Set exercise: Reproduce every one of the items below word for word, keeping each line unchanged.
#### Exercise material ####
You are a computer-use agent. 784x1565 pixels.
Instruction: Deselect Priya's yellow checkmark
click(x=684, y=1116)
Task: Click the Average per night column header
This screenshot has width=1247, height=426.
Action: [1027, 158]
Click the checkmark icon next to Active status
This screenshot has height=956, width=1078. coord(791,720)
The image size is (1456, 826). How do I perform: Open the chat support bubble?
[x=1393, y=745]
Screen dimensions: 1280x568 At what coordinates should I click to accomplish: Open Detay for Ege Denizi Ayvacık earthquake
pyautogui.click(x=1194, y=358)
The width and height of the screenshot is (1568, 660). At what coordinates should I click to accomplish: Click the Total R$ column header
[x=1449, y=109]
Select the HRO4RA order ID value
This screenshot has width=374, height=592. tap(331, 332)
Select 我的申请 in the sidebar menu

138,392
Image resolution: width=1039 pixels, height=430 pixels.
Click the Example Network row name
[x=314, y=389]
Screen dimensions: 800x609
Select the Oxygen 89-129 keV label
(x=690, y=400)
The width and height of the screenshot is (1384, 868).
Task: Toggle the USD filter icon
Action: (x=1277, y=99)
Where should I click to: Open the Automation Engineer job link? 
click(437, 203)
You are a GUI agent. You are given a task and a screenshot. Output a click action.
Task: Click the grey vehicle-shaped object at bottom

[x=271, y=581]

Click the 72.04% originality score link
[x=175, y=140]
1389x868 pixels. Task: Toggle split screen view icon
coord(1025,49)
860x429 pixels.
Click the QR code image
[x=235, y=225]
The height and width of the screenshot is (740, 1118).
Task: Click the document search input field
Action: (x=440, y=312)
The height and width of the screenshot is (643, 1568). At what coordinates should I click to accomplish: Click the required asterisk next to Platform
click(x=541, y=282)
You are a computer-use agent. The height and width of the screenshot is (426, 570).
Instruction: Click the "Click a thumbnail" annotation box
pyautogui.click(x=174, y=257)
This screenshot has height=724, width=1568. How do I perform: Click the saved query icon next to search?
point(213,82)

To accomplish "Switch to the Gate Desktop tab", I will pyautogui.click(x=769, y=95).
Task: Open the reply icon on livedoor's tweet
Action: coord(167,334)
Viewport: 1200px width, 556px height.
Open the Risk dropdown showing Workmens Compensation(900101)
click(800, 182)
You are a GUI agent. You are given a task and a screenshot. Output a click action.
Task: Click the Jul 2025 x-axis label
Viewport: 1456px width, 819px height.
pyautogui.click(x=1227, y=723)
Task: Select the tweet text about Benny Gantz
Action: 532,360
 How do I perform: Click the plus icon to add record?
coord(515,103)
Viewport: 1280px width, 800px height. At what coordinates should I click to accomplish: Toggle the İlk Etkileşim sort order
####
Result for this exercise:
You are a computer-use agent. 784x1565 pixels.
Instruction: Deselect Priya's yellow checkmark
click(x=684, y=1116)
Task: Click the Average per night column header
This screenshot has width=1247, height=426.
Action: [1027, 158]
Click the checkmark icon next to Active status
This screenshot has height=956, width=1078. coord(791,720)
The image size is (1456, 826). How do I perform: Open the chat support bubble?
[x=1393, y=745]
Screen dimensions: 1280x568 At what coordinates should I click to accomplish: Open Detay for Ege Denizi Ayvacık earthquake
pyautogui.click(x=1194, y=358)
The width and height of the screenshot is (1568, 660). At what coordinates should I click to accomplish: Click the Total R$ column header
[x=1449, y=109]
Select the HRO4RA order ID value
This screenshot has width=374, height=592. tap(331, 332)
Select 我的申请 in the sidebar menu

138,392
Image resolution: width=1039 pixels, height=430 pixels.
Click the Example Network row name
[x=314, y=389]
Screen dimensions: 800x609
Select the Oxygen 89-129 keV label
(x=690, y=400)
The width and height of the screenshot is (1384, 868).
Task: Toggle the USD filter icon
Action: (x=1277, y=99)
Where should I click to: Open the Automation Engineer job link? 
click(437, 203)
You are a GUI agent. You are given a task and a screenshot. Output a click action.
Task: Click the grey vehicle-shaped object at bottom

[x=271, y=581]

Click the 72.04% originality score link
[x=175, y=140]
1389x868 pixels. Task: Toggle split screen view icon
coord(1025,49)
860x429 pixels.
Click the QR code image
[x=235, y=225]
The height and width of the screenshot is (740, 1118).
Task: Click the document search input field
Action: (x=440, y=312)
The height and width of the screenshot is (643, 1568). At what coordinates should I click to accomplish: Click the required asterisk next to Platform
click(x=541, y=282)
You are a computer-use agent. The height and width of the screenshot is (426, 570).
Instruction: Click the "Click a thumbnail" annotation box
pyautogui.click(x=174, y=257)
This screenshot has height=724, width=1568. How do I perform: Click the saved query icon next to search?
point(213,82)

To accomplish "Switch to the Gate Desktop tab", I will pyautogui.click(x=769, y=95).
Task: Open the reply icon on livedoor's tweet
Action: coord(167,334)
Viewport: 1200px width, 556px height.
Open the Risk dropdown showing Workmens Compensation(900101)
click(800, 182)
You are a GUI agent. You are given a task and a screenshot. Output a click action.
Task: Click the Jul 2025 x-axis label
Viewport: 1456px width, 819px height.
pyautogui.click(x=1227, y=723)
Task: Select the tweet text about Benny Gantz
Action: 532,360
 How do I perform: Click the plus icon to add record?
coord(515,103)
Viewport: 1280px width, 800px height. At what coordinates should I click to accomplish: Toggle the İlk Etkileşim sort order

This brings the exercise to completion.